• Task instructions:
**1.** In the muzzleloader ballistics thread, what group size does the original poster get at 100 yards?
**2.** Carry on the muzzleloader ballistics thread from its last post with one or more further replies.

• Reading passage:
════

# Ballistic Question



## elkaddict11 (Jun 16, 2014)

I have a .50 T/C Encore. I'm shooting 130 grains of Pyrodex Powder Pellets and Hornady 300 grain SST. I am currently sighted in at 3" at 100yds getting 1 1/2" groups. I have been searching the internet for some kind of ballistic chart and have come up empty handed. I did find some ballistic calculators but without have a chroni to figure out my muzzle velocity, they didn't do me much good. 
I was wondering if anyone knew of a web site you could send me too or any information. It would be greatly appreciated!


----------



## DallanC (Jan 13, 2009)

You would need the height at two different distances to compute all the rest of the variables.

I kinda know a whole lot about ballistics 


-DallanC


----------



## elkaddict11 (Jun 16, 2014)

At 25yds I am right on. Or do you need a longer distance?


----------



## massmanute (Apr 23, 2012)

elkaddict11 said:


> At 25yds I am right on. Or do you need a longer distance?


If you knew the perfect, error-free result at 25 yd it would be useful information, but as a practical matter, due to the amplification of small errors in a calculation, the 25yd result would not be very useful.


----------



## DallanC (Jan 13, 2009)

That 25 yard zero seems bogus, like massmanute said shorter distances have greater errors.

════

• Given data:
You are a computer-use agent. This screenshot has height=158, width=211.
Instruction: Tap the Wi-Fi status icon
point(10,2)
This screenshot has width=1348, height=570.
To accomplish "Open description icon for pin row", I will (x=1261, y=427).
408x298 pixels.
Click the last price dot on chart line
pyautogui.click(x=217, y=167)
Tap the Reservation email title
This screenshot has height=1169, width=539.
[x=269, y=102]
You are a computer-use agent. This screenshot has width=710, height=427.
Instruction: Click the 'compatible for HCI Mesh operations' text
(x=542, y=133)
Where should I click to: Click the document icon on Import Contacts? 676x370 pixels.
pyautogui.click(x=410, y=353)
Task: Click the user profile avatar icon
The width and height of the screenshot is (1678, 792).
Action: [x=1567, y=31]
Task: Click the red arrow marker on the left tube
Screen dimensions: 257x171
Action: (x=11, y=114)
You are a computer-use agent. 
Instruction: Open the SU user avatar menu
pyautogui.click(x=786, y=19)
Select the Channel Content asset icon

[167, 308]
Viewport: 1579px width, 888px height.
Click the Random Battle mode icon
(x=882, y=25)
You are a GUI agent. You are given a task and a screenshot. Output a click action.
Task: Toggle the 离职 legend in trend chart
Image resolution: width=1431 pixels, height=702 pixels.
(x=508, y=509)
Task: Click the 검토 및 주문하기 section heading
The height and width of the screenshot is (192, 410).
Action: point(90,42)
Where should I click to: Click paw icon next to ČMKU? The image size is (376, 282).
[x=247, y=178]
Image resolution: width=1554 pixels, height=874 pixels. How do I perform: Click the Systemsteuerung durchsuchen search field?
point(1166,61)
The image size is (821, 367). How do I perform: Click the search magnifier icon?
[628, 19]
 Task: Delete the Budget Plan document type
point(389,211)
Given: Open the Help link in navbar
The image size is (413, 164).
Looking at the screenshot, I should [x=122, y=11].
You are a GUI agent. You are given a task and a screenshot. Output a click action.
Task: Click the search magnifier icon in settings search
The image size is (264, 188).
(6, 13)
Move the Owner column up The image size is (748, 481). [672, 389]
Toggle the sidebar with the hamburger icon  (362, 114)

════

• Set of answers:
**1.** 1 1/2" groups.

**2.**
That said, the 300grn SST has a BC of .250, not knowing your barrel length and muzzle velocity, I guesstimated it at 1850fps. Assuming those variables, I came up with this, zero'd at 156 yards:










-DallanC


----------



## elkaddict11 (Jun 16, 2014)

What would be an ideal second distance? I have a 26" barrel on it if that helps at all. I'm very naive when it comes to ballistics, please excuse my stupidity.


----------



## DallanC (Jan 13, 2009)

elkaddict11 said:


> What would be an ideal second distance? I have a 26" barrel on it if that helps at all. I'm very naive when it comes to ballistics, please excuse my stupidity.


Not at all "stupid", in fact your questions are some of the better ones on this site lately :mrgreen:

Don't adjust the scope, shoot a target at 75 and maybe 125. Just as a FYI, I'm the author of a very popular PC ballistics program called PointBlank, its completely free and available at HuntingNut.com. I also wrote an "online" version for fast computations, that is what the above picture is from.

"BC" stands for ballistic coefficent and is a measurement of how well the bullet moves through the air. 1 is perfect, your SST is around .250 according to Hornady (all mfg values are suspect however). Some uber long range rifle bullets are getting near to having a BC of .6 which is remarkable. Anything over .4 is a pretty streamline bullet. Pistol bullets are just to wide and short to ever have much of a SD.

-DallanC


----------



## elkaddict11 (Jun 16, 2014)

I will have to look into that! Thank you for all the information!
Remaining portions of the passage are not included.